#### WORK ITEM
Instruction for the entries that follow: retype exactly the lines from the line with "Viewport: 852px width, 722px height." to the line with "Task: Expand the", both included, and omit all others.

(Stored items from a collection)
○ ○ ○ ○ ○

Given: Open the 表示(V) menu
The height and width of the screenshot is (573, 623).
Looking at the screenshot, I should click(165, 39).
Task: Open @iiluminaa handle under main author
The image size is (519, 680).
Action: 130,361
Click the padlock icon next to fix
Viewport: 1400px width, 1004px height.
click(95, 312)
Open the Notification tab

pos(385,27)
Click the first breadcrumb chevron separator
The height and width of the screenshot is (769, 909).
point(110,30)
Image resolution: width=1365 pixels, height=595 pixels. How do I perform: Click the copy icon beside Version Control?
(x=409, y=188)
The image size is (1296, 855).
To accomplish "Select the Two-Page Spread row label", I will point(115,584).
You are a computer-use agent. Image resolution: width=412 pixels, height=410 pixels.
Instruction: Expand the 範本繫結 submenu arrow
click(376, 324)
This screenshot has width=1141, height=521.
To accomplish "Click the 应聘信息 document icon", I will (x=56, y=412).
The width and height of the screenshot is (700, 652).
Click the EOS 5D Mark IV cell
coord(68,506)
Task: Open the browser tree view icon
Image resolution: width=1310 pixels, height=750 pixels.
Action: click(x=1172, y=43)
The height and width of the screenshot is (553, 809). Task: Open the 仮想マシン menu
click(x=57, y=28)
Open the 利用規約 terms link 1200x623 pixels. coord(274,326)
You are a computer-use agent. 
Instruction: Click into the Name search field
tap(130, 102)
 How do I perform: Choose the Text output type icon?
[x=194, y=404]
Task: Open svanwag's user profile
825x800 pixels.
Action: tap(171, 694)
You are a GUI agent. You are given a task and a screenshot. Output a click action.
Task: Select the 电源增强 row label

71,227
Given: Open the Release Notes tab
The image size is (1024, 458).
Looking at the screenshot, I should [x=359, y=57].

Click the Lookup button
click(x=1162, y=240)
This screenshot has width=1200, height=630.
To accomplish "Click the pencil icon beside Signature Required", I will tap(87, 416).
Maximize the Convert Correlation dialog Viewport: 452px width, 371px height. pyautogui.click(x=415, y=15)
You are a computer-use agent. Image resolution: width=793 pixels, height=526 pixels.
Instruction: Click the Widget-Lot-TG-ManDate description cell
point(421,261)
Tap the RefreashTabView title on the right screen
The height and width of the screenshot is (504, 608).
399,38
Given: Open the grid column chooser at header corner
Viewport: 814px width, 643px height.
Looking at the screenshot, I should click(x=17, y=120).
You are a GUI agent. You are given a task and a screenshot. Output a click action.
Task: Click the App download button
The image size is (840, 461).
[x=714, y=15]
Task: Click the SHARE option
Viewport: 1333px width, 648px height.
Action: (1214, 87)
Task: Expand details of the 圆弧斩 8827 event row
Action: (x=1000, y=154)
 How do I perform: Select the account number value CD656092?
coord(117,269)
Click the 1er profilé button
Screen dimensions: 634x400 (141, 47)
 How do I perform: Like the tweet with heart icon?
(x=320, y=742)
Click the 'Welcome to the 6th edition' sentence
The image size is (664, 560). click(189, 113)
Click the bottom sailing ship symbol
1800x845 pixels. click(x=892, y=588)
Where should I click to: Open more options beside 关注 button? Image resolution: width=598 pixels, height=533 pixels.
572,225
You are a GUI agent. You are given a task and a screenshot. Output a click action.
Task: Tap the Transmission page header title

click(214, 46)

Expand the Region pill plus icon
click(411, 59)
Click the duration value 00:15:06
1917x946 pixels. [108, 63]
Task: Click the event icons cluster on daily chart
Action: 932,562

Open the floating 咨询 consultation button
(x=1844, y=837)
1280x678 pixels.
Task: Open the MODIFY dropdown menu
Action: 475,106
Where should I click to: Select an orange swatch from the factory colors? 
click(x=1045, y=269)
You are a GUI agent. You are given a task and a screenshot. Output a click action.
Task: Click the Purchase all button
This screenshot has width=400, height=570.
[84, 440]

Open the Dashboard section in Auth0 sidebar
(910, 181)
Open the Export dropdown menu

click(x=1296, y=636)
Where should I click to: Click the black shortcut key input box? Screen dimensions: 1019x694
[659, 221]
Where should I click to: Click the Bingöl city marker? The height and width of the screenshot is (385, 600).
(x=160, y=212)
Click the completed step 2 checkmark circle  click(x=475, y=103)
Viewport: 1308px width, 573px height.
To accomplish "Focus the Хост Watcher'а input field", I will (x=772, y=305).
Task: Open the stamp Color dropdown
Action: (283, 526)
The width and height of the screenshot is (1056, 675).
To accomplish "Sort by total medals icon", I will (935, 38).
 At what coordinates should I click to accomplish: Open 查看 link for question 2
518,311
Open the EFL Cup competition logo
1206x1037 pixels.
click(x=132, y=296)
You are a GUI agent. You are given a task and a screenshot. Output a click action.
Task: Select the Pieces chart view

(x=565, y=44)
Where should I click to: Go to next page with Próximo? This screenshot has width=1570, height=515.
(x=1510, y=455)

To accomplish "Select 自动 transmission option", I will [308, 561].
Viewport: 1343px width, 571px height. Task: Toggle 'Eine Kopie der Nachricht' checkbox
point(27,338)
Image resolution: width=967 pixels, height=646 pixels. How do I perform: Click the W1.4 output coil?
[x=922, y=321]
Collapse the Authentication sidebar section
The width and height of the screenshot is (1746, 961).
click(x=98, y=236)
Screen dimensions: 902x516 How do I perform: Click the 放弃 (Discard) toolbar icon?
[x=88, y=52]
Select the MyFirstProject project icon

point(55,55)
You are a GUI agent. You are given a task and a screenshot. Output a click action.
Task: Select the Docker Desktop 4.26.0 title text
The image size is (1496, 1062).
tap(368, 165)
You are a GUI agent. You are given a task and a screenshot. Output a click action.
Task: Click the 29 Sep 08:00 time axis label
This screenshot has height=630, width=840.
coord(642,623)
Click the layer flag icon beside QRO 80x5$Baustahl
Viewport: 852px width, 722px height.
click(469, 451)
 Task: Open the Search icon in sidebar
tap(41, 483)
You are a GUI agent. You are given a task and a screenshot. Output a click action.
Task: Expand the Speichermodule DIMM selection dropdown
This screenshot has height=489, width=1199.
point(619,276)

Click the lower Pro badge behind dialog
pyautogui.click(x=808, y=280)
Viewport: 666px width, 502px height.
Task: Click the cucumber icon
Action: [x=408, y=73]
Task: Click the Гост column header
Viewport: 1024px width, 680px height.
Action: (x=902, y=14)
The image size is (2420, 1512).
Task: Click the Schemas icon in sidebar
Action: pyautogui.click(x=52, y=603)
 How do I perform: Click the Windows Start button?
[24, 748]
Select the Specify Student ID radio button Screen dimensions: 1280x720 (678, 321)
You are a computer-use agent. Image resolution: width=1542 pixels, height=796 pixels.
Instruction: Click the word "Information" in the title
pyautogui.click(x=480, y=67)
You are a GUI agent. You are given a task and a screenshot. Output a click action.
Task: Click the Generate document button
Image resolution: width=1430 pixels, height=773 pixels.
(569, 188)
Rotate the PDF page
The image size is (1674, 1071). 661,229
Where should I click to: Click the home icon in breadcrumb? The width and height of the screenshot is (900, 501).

○ ○ ○ ○ ○

#### SOLUTION TO THIS EXERCISE
Viewport: 852px width, 722px height.
click(469, 451)
 Task: Open the Search icon in sidebar
tap(41, 483)
You are a GUI agent. You are given a task and a screenshot. Output a click action.
Task: Expand the Speichermodule DIMM selection dropdown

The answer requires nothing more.